Я слышу звяк-стук керамических кружек. Слышу сухое потрескивание целлофановой пленки, прикрывающей фотографии в нашем семейном фотоальбоме, когда Мюррей переворачивает очередную страницу. Джасмин честно пытается рассказать Дейзи и Мюррею о своей юности.
— Ну конечно, они все были чокнутые, но мы искренне верили, что только такие чокнутые и обладают «ключами».
Две пары пустых, непонимающих глаз.
— Попробуем иначе. Мы считали, что чокнутым открыт доступ к тайному знанию. Твой отец тоже был чокнутый, Дейзи.
— Какому еще тайному знанию? — не понимает Дейзи.
Джасмин на минуту умолкает.
— К знанию о том, что по другую сторону. О потенциальных возможностях восприятия.
Снова полная пустота во взгляде.
— Ох, ну ладно. Попробуем так: когда мне было столько лет, сколько сейчас вам, голову мыли только шампунем, кондиционеров еще не придумали.
Изумленные возгласы недоверия. Я слышу, как Джасмин встает с дивана.
— Ладно, дети, не сводите меня с ума.
— Повезло тебе с мамой, Дейзи, — такая продвинутая!
— Правда здоровская? Ма, а ты часто видишь «картинки» из прошлого?
Бедняга Джасмин.

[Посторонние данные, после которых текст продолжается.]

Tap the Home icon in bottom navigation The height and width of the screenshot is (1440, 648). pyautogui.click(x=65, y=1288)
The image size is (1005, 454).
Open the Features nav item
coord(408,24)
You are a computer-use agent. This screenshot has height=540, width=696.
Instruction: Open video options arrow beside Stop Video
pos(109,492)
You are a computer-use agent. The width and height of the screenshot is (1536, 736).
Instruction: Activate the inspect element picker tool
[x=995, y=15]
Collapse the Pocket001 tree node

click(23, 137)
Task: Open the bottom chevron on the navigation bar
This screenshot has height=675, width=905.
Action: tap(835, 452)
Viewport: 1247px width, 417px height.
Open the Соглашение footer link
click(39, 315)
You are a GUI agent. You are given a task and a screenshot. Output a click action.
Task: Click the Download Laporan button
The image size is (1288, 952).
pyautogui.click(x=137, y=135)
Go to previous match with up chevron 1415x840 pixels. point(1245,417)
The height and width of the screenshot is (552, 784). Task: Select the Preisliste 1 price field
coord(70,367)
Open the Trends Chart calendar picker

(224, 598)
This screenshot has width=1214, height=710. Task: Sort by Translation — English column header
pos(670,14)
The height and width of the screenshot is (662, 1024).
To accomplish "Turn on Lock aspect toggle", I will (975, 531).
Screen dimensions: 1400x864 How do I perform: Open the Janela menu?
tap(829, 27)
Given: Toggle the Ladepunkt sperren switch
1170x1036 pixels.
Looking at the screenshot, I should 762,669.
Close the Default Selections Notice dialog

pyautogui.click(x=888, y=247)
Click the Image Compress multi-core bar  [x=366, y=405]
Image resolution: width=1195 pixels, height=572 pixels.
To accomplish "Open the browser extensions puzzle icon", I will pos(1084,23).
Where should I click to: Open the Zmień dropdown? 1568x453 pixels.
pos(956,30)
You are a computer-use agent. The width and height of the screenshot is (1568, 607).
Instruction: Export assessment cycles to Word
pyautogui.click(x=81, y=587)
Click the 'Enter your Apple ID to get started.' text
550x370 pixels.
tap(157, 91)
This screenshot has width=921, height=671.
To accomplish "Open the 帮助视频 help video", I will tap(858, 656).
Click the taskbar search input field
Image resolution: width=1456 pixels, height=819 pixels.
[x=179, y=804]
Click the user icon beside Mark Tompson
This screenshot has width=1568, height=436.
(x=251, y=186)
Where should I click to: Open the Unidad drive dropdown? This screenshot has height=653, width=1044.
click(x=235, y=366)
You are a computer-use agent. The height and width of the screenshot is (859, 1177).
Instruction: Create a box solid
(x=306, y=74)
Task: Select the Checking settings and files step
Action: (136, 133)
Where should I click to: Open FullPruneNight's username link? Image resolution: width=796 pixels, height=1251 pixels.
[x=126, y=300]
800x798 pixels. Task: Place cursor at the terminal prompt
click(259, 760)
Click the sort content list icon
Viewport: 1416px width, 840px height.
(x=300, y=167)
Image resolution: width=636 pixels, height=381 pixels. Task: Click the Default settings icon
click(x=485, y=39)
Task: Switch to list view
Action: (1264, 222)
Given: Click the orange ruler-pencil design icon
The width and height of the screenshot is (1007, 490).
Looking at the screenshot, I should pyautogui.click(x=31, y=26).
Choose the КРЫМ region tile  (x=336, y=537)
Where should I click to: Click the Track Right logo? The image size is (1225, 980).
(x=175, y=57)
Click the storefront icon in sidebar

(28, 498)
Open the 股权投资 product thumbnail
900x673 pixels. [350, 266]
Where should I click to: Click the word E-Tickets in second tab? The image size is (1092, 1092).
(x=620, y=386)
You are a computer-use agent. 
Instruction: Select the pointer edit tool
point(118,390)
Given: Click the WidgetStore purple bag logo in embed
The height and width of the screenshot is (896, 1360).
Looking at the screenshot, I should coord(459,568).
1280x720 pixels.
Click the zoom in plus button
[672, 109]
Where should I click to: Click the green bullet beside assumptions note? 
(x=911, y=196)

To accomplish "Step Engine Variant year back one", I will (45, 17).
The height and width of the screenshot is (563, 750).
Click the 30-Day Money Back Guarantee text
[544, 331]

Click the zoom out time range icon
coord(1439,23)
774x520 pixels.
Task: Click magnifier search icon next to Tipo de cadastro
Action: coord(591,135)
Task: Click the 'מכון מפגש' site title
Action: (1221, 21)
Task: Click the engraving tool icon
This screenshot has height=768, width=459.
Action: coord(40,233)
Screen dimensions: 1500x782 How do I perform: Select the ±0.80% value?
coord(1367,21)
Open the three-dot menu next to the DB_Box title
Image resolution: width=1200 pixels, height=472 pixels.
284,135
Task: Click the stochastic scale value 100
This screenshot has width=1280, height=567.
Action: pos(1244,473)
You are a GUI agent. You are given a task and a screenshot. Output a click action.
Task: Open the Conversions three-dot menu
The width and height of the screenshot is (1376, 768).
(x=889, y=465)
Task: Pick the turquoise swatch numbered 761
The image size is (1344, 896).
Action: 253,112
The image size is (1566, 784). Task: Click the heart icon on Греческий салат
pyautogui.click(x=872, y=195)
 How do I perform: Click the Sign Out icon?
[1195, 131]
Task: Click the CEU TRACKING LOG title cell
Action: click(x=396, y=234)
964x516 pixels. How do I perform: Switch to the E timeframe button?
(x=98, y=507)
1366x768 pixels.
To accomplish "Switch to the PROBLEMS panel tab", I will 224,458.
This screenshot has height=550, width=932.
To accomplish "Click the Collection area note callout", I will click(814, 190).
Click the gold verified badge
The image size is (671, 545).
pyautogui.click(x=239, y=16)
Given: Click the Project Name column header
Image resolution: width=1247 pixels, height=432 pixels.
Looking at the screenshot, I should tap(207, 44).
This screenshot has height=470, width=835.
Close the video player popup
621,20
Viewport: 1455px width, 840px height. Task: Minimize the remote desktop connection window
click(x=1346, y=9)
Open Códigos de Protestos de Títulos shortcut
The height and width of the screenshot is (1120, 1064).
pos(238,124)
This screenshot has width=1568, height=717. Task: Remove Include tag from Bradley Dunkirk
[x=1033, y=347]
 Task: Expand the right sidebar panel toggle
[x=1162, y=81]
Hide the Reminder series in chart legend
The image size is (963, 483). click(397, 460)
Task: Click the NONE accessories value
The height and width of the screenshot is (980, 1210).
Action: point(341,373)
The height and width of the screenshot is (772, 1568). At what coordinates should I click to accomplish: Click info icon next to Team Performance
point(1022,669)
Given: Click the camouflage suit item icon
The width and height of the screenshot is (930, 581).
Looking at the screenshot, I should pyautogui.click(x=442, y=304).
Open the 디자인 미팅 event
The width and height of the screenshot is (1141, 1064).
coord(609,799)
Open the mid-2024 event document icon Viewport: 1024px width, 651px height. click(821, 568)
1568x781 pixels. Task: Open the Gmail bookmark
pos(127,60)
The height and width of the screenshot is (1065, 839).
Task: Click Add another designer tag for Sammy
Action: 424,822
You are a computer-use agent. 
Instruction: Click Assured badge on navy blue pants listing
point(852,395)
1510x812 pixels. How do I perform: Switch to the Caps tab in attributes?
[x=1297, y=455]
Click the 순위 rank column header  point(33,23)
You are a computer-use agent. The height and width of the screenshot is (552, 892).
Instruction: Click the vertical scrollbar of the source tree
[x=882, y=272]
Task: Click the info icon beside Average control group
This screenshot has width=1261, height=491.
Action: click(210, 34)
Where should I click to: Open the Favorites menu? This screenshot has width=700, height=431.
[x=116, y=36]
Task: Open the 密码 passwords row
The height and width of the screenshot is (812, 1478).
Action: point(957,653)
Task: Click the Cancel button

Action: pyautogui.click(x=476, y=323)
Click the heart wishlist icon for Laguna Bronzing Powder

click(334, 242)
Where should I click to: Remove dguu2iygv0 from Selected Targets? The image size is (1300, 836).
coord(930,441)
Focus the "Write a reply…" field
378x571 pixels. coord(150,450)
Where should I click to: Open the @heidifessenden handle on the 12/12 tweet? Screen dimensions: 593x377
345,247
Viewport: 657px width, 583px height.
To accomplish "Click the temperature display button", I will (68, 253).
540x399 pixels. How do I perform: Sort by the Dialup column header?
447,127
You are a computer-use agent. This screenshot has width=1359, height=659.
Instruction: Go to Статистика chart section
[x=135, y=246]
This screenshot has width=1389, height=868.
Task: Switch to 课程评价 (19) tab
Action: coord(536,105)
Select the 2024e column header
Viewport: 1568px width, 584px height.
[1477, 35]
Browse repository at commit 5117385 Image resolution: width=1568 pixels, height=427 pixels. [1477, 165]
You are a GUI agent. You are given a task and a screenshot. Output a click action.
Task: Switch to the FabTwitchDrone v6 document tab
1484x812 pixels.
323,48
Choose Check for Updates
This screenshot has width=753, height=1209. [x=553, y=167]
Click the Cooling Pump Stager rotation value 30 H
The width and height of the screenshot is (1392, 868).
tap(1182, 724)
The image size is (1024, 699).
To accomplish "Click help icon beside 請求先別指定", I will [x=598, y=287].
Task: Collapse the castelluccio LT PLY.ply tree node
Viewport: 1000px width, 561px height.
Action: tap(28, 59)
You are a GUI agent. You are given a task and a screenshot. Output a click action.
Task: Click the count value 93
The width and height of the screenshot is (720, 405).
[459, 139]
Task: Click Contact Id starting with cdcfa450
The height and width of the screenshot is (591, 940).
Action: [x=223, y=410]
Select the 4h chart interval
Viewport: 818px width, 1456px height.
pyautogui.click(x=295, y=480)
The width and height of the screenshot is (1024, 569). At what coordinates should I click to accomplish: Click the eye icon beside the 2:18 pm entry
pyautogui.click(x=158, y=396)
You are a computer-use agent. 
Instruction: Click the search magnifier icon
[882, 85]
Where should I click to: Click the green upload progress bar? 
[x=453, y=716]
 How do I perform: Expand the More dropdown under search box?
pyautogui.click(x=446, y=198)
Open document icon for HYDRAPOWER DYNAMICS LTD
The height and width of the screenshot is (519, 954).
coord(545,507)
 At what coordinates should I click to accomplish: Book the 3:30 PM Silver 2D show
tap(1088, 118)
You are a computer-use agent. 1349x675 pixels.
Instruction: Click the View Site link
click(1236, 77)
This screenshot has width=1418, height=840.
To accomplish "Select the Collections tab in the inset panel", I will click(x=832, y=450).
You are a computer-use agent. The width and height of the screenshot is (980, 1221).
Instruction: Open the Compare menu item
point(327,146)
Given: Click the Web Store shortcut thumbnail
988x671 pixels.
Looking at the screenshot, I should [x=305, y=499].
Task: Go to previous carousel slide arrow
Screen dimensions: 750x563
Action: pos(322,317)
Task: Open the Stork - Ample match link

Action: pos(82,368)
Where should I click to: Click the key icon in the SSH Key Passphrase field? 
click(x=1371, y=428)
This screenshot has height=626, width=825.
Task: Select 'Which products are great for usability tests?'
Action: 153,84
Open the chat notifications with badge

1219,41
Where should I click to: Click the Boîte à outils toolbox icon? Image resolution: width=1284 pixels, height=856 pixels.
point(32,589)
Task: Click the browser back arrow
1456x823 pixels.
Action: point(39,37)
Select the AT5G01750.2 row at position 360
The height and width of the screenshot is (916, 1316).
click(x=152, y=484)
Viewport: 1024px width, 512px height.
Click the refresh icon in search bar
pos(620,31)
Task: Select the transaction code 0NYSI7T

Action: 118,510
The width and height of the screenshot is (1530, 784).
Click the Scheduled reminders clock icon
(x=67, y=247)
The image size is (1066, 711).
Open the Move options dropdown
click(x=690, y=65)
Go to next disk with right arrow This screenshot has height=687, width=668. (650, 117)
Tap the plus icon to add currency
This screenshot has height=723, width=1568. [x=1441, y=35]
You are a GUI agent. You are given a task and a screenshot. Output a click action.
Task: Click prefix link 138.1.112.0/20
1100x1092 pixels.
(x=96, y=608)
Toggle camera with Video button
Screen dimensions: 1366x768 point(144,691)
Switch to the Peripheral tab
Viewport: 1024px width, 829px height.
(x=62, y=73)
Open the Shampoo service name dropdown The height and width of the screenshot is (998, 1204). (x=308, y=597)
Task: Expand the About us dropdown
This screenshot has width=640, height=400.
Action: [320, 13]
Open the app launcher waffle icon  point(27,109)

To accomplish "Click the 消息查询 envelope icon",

Она пулей взлетает вверх по лестнице и прямиком ко мне, чтобы хоть где-то укрыться от приставаний Дейзи и Мюррея.
— Ну, достали детки! С ними я чувствую себя такой старухой, Тайлер! А мне это сейчас совсем не нужно.
— Садись, — предлагаю я, — Выпьешь?
— Спасибо. Пожалуй, не откажусь.
Не вставая с моего мягкого ультрамодернового секционного лежбища в форме буквы «Г», где я сижу, щелкая пультиком, в поисках чего-нибудь стоящего в поздневечерней телепрограмме, я приоткрываю дверцу моего стильного итальянского мини-холодильника и достаю для Джасмин банку пива.